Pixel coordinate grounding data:
....
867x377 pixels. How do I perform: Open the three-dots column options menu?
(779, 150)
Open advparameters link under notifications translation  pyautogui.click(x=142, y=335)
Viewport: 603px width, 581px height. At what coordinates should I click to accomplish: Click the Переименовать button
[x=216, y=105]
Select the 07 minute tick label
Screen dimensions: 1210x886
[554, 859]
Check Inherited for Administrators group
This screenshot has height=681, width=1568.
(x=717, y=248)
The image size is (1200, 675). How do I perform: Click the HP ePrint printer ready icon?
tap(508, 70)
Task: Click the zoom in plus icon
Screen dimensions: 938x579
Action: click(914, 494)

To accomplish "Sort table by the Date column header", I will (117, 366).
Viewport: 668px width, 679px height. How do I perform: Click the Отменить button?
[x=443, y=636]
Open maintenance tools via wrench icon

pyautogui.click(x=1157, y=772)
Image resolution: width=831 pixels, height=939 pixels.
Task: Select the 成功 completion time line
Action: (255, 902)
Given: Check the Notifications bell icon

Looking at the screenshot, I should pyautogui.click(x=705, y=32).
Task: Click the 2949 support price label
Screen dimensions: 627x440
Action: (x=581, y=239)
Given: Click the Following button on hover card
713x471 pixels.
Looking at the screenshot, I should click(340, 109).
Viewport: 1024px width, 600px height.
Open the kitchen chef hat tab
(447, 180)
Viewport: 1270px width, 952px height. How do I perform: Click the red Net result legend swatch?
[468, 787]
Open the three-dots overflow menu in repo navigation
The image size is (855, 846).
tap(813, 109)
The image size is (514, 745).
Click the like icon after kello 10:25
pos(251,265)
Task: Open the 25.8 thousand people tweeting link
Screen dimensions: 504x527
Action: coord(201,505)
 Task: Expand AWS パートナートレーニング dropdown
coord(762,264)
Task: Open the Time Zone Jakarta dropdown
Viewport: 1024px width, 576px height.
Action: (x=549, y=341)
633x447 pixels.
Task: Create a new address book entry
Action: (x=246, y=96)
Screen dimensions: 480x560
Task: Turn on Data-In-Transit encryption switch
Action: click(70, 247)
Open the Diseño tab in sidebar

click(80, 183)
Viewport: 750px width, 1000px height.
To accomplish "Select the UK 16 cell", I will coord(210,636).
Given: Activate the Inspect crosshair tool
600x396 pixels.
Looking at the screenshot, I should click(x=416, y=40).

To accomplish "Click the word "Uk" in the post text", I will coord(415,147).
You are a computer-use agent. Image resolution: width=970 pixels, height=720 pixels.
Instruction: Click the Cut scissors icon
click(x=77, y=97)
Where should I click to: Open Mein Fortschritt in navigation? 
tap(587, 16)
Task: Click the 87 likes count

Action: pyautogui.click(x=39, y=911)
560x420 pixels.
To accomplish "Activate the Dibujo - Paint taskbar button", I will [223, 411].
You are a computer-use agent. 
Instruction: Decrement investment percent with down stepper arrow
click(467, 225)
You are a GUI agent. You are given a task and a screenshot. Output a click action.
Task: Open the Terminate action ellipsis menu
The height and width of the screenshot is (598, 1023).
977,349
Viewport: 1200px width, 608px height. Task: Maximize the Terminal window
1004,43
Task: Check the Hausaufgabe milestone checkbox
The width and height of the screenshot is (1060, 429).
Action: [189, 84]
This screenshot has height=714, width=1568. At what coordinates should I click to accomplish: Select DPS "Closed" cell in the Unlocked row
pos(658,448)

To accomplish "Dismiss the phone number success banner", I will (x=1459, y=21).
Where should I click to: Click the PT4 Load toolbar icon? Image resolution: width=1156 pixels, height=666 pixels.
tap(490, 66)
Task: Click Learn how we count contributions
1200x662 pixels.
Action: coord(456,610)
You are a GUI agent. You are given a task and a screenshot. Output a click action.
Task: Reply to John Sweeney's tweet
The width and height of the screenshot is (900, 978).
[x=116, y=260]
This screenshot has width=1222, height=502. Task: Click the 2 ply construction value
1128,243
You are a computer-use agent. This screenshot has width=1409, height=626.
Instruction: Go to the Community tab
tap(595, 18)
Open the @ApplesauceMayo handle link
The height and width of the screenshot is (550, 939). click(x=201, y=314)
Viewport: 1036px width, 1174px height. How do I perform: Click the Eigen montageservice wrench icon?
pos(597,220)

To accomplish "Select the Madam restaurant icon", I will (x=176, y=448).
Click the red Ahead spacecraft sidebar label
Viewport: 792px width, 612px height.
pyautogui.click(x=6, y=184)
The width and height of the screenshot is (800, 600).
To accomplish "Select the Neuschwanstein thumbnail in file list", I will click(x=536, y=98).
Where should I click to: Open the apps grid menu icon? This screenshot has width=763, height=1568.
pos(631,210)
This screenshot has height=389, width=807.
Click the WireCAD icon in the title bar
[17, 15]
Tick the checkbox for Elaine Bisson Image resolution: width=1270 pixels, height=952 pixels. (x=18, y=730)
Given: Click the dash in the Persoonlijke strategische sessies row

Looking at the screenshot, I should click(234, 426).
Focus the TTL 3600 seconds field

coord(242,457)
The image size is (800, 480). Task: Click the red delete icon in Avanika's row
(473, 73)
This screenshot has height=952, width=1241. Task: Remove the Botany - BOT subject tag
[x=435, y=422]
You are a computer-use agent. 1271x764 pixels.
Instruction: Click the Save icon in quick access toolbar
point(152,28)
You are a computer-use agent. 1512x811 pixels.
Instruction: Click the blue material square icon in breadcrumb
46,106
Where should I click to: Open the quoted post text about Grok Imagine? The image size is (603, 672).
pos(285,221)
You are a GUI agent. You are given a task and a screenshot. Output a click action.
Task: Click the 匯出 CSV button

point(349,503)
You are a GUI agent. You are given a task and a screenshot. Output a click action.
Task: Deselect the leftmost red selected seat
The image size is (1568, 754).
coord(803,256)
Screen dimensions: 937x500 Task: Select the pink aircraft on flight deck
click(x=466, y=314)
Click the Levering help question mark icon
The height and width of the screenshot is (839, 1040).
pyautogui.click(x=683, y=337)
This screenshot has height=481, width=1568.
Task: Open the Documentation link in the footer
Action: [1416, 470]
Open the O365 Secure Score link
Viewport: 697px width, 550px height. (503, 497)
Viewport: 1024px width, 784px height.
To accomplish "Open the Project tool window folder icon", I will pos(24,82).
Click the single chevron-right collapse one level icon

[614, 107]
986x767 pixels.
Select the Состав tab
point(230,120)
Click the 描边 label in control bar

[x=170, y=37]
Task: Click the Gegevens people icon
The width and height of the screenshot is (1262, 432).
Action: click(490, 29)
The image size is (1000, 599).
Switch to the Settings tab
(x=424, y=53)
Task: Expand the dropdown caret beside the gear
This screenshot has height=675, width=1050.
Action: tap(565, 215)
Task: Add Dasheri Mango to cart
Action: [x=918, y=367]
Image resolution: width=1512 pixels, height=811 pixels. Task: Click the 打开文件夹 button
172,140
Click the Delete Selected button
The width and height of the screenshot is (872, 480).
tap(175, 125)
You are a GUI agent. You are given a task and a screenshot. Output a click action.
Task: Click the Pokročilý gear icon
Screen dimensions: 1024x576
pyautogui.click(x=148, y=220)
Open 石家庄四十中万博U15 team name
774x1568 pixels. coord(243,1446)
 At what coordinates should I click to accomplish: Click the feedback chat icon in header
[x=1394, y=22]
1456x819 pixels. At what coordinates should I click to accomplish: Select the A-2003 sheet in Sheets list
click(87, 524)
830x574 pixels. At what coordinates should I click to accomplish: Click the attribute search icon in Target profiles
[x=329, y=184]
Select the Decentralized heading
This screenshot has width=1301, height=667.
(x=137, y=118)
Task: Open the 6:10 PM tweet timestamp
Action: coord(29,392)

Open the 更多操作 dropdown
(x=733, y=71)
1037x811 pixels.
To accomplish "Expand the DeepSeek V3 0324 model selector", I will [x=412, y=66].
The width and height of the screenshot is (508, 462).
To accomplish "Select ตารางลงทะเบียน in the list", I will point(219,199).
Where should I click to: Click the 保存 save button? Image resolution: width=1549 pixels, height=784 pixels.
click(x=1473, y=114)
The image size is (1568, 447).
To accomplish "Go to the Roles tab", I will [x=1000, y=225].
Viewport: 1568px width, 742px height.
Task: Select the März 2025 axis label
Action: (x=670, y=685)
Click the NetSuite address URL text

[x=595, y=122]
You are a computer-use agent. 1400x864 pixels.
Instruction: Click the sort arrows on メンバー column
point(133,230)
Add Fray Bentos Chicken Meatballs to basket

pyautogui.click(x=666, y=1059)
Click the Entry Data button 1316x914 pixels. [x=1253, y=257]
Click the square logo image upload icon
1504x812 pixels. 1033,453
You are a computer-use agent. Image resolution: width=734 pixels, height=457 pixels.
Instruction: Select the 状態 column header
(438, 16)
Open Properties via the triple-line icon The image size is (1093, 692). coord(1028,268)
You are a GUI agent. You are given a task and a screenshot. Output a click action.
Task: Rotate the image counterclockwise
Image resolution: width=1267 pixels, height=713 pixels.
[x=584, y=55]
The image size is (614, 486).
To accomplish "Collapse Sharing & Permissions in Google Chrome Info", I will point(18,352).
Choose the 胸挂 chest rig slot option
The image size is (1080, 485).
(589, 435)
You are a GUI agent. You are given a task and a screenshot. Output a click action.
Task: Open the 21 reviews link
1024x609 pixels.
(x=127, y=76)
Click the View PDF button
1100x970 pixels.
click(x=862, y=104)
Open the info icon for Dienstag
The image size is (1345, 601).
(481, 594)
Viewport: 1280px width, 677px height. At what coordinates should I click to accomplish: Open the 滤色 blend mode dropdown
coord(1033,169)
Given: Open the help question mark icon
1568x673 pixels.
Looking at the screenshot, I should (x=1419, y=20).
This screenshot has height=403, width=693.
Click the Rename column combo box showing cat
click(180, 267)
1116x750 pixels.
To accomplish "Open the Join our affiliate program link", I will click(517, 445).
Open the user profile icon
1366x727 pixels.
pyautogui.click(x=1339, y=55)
....
▸ **PROBLEM STATEMENT**:
Would you copy, unchanged, the stretch of the records above that begins at the line containing "Instruction: Click the blue" and ends at the line containing "Viewport: 1024px width, 784px height.", and only that?

▸ **WRITTEN SOLUTION**:
Instruction: Click the blue material square icon in breadcrumb
46,106
Where should I click to: Open the quoted post text about Grok Imagine? The image size is (603, 672).
pos(285,221)
You are a GUI agent. You are given a task and a screenshot. Output a click action.
Task: Click the 匯出 CSV button

point(349,503)
You are a GUI agent. You are given a task and a screenshot. Output a click action.
Task: Deselect the leftmost red selected seat
The image size is (1568, 754).
coord(803,256)
Screen dimensions: 937x500 Task: Select the pink aircraft on flight deck
click(x=466, y=314)
Click the Levering help question mark icon
The height and width of the screenshot is (839, 1040).
pyautogui.click(x=683, y=337)
This screenshot has height=481, width=1568.
Task: Open the Documentation link in the footer
Action: [1416, 470]
Open the O365 Secure Score link
Viewport: 697px width, 550px height. (503, 497)
Viewport: 1024px width, 784px height.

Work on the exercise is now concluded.